Title: Letters to the Editor
Publication: The Outcrop, June 2000, p. 6
Years ago, those of us working in the Rockies subscribed to “Contributions to Geology” or the WGA “Earth Science Bulletin”. It was imperative to keep up with Wyoming and other Rocky Mountain region research.
Now we have Rocky Mountain Geology published by the Department of Geology and Geophysics at the University of Wyoming. If any of you working the Rockies have not seen this quarterly, I urge you to contact the department and see it. Four issues have been generated with articles ranging from the Rio Grande rift in New Mexico to South Dakota so far (oops, there is even one about the Llano Uplift of Texas).
The publication does not compete with the Mountain Geologist, in that it appears, so far, to be more focused on crustal tectonics, hard rock geology, and good old-fashioned paleontology.
I think you’ll enjoy what you see. Contact Art Snoke at the University of Wyoming about it, Box 3006, Univ. of Wyoming, Laramie, WY 80271.

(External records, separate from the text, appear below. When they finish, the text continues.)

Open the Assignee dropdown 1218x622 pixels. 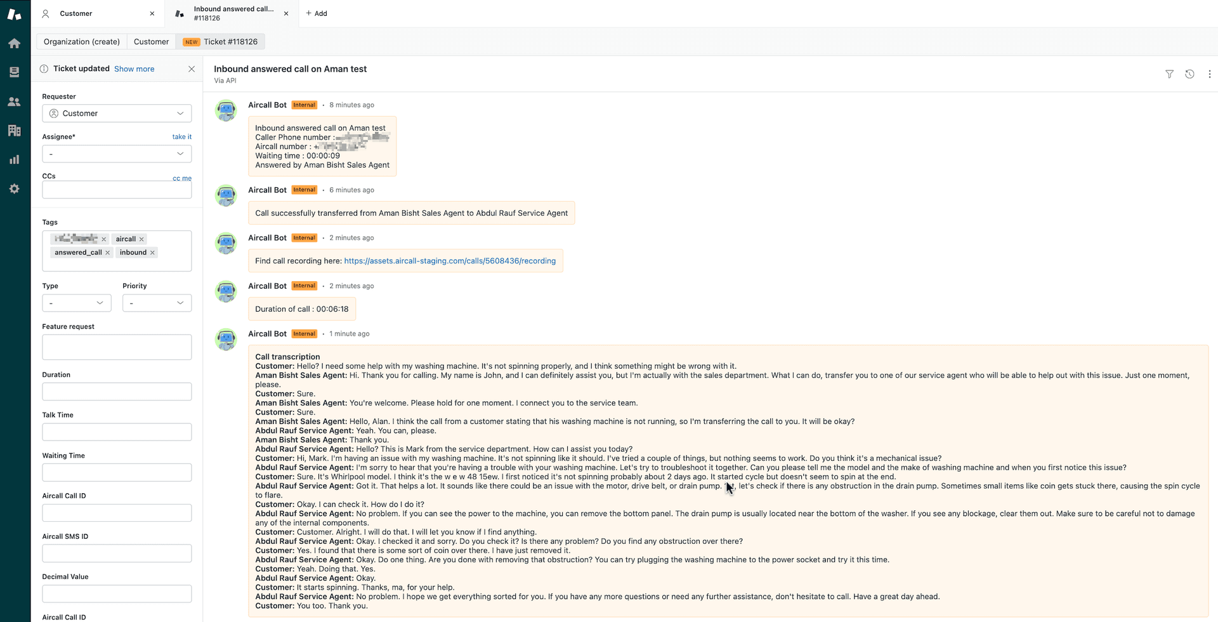(x=117, y=154)
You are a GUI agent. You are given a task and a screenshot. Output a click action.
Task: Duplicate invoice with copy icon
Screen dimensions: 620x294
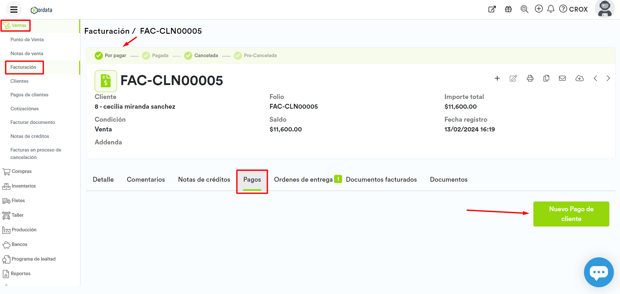[x=546, y=78]
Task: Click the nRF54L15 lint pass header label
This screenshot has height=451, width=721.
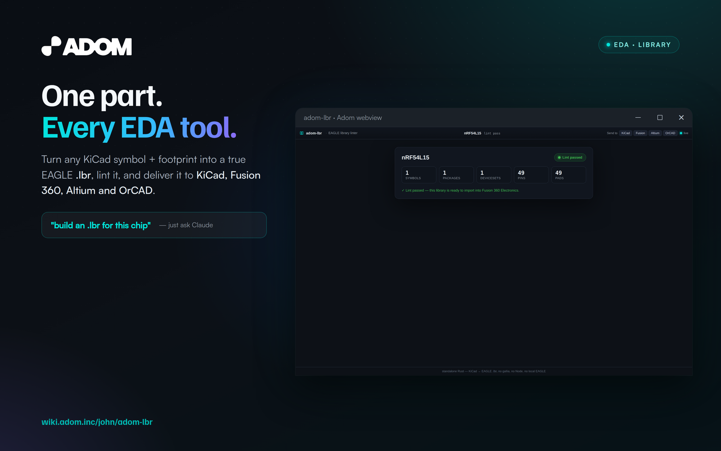Action: 482,133
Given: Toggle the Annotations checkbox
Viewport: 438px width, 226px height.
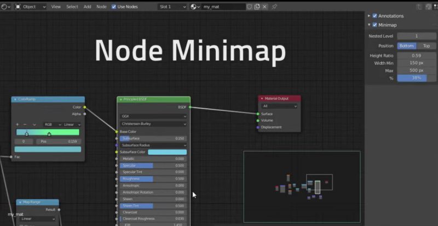Looking at the screenshot, I should [374, 16].
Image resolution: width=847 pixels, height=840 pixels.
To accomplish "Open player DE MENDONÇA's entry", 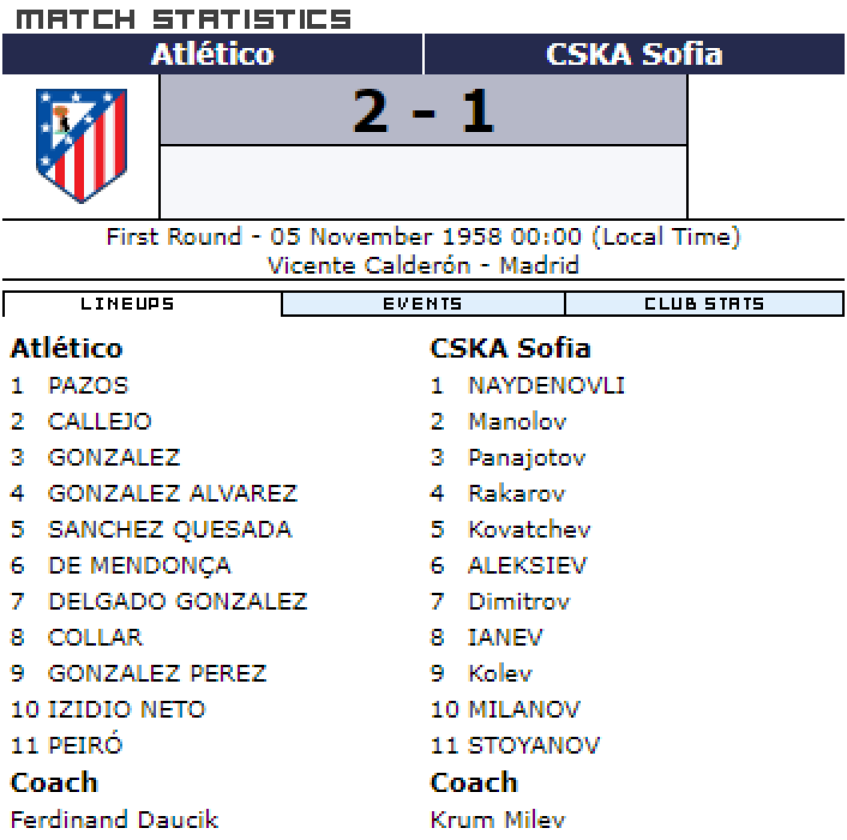I will 139,565.
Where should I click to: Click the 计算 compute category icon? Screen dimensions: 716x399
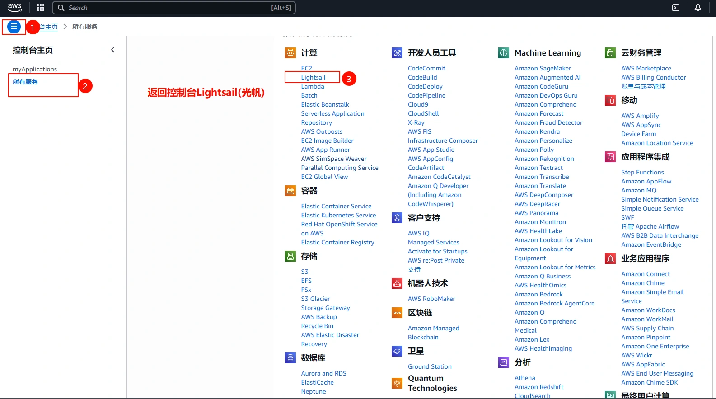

After reading (three times) that definition credited to C.B. Hunt (1953, Glossary of Geology) of a cactolith as a chonolith, ductolith, harpolith, etc., etc., I took a guess that Hunt may have been influenced by the music, lyrics, and alliteration in Tom Lehrer’s many songs of the 1950s. Among Lehrer’s classic alliterative songs was one that sounded like Hunt’s cactolith definition. I believe the title is “A Russian Lullaby”, and the lyrics go something like this:
“I have a friend in Minsk,
who has a friend in Pinsk, whose friend in Omsk
has a friend in Tomsk
who has a friend in Akmolinsk.”
Perhaps there are other literary gems like Hunt’s hidden in the pages of the Glossary?